Calculate partial derivatives as shown in $(8)$:

\[ \frac{\partial \mathcal{L} }{ \partial W } = \frac{1}{m}\left(A - Y\right)X^T \]

\[ \frac{\partial \mathcal{L} }{ \partial b } = \frac{1}{m}\left(A - Y\right)\mathbf{1}. \]

def backward_propagation(A, X, Y):
    """
    Implements the backward propagation, calculating gradients
    
    Arguments:
    A -- the output of the neural network of shape (n_y, number of examples)
    X -- input data of shape (n_x, number of examples)
    Y -- "true" labels vector of shape (n_y, number of examples)
    
    Returns:
    grads -- python dictionary containing gradients with respect to different parameters
    """
    m = X.shape[1]
    
    # Backward propagation: calculate partial derivatives denoted as dW, db for simplicity. 
    dZ = A - Y
    dW = 1/m * (dZ @ X.T)
    db = 1/m * np.sum(dZ, axis = 1, keepdims = True)
    
    grads = {"dW": dW,
             "db": db}
    
    return grads

grads = backward_propagation(A, X, Y)

print("dW = " + str(grads["dW"]))
print("db = " + str(grads["db"]))

Update parameters as shown in $(9)$:

\[ W = W - \alpha \frac{\partial \mathcal{L} }{ \partial W } \]

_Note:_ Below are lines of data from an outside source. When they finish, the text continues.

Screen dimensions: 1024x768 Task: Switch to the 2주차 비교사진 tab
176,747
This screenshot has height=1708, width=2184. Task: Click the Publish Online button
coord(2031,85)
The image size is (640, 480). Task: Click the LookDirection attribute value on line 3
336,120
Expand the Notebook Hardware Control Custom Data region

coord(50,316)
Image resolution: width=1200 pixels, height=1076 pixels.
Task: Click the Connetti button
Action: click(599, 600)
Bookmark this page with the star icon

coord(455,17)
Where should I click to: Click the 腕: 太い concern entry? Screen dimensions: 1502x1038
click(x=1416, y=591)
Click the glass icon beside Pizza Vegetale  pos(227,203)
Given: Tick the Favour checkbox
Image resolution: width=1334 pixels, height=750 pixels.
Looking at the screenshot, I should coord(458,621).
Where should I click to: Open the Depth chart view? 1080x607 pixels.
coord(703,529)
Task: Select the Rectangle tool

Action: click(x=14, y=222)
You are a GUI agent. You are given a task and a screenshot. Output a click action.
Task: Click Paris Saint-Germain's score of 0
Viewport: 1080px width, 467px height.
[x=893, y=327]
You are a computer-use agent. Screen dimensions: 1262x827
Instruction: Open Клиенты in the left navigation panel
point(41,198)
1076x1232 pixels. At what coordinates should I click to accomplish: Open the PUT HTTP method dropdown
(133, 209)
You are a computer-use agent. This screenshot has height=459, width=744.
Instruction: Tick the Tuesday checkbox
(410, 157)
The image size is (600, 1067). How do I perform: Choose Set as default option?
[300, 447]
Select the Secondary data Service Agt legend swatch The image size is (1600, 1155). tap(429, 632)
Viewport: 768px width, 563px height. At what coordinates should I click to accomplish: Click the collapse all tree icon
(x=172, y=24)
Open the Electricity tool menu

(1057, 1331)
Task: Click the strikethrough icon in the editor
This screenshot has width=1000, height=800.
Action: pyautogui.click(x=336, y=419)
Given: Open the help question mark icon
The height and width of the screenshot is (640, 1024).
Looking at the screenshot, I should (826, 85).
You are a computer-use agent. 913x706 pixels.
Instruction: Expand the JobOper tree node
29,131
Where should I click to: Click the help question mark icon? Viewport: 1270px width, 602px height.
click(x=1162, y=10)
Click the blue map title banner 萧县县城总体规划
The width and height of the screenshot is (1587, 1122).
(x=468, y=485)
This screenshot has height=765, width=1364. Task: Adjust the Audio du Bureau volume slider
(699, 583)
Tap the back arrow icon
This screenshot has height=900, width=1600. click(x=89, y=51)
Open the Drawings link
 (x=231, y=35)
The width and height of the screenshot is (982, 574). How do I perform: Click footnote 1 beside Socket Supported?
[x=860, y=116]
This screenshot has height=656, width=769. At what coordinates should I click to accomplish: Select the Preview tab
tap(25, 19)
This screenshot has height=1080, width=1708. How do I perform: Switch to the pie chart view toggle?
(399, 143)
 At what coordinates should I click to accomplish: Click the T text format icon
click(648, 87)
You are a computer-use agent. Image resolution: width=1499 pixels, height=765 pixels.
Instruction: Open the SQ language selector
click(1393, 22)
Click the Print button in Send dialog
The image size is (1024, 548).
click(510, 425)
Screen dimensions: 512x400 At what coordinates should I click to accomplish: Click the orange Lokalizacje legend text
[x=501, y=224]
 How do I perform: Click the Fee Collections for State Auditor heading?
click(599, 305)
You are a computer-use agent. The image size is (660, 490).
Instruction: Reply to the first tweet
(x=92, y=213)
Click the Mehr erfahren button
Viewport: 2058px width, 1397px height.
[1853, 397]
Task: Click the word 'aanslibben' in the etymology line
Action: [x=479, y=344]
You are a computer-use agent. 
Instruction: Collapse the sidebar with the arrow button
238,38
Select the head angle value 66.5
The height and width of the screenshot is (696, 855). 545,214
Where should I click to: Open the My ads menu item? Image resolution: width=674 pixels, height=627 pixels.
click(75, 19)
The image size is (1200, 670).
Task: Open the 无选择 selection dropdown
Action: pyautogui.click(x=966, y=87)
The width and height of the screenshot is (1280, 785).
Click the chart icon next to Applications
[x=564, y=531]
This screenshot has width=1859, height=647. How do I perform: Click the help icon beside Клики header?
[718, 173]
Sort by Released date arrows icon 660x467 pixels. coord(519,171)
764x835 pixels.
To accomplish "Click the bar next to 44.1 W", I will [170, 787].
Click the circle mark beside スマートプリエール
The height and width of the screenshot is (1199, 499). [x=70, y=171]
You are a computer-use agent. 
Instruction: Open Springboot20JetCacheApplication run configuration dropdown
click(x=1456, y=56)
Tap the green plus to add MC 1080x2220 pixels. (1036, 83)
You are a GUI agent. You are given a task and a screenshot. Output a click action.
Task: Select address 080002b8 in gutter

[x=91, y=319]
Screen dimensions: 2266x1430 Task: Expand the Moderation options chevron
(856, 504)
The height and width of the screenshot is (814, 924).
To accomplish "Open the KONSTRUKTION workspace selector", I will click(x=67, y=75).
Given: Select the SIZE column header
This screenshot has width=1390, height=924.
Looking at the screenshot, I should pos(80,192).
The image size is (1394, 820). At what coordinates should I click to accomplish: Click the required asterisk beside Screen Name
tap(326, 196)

\[ b = b - \alpha \frac{\partial \mathcal{L} }{ \partial b }. \]

def update_parameters(parameters, grads, learning_rate=1.2):
    """
    Updates parameters using the gradient descent update rule
    
    Arguments:
    parameters -- python dictionary containing parameters 
    grads -- python dictionary containing gradients 
    learning_rate -- learning rate parameter for gradient descent
    
    Returns:
    parameters -- python dictionary containing updated parameters 
    """
    # Retrieve each parameter from the dictionary "parameters".
    W = parameters["W"]
    b = parameters["b"]
    
    # Retrieve each gradient from the dictionary "grads".
    dW = grads["dW"]
    db = grads["db"]
    
    # Update rule for each parameter.
    W = W - learning_rate * dW
    b = b - learning_rate * db
    
    parameters = {"W": W,
                  "b": b}
    
    return parameters

parameters_updated = update_parameters(parameters, grads)

print("W updated = " + str(parameters_updated["W"]))
print("b updated = " + str(parameters_updated["b"]))

Build your neural network model in nn_model().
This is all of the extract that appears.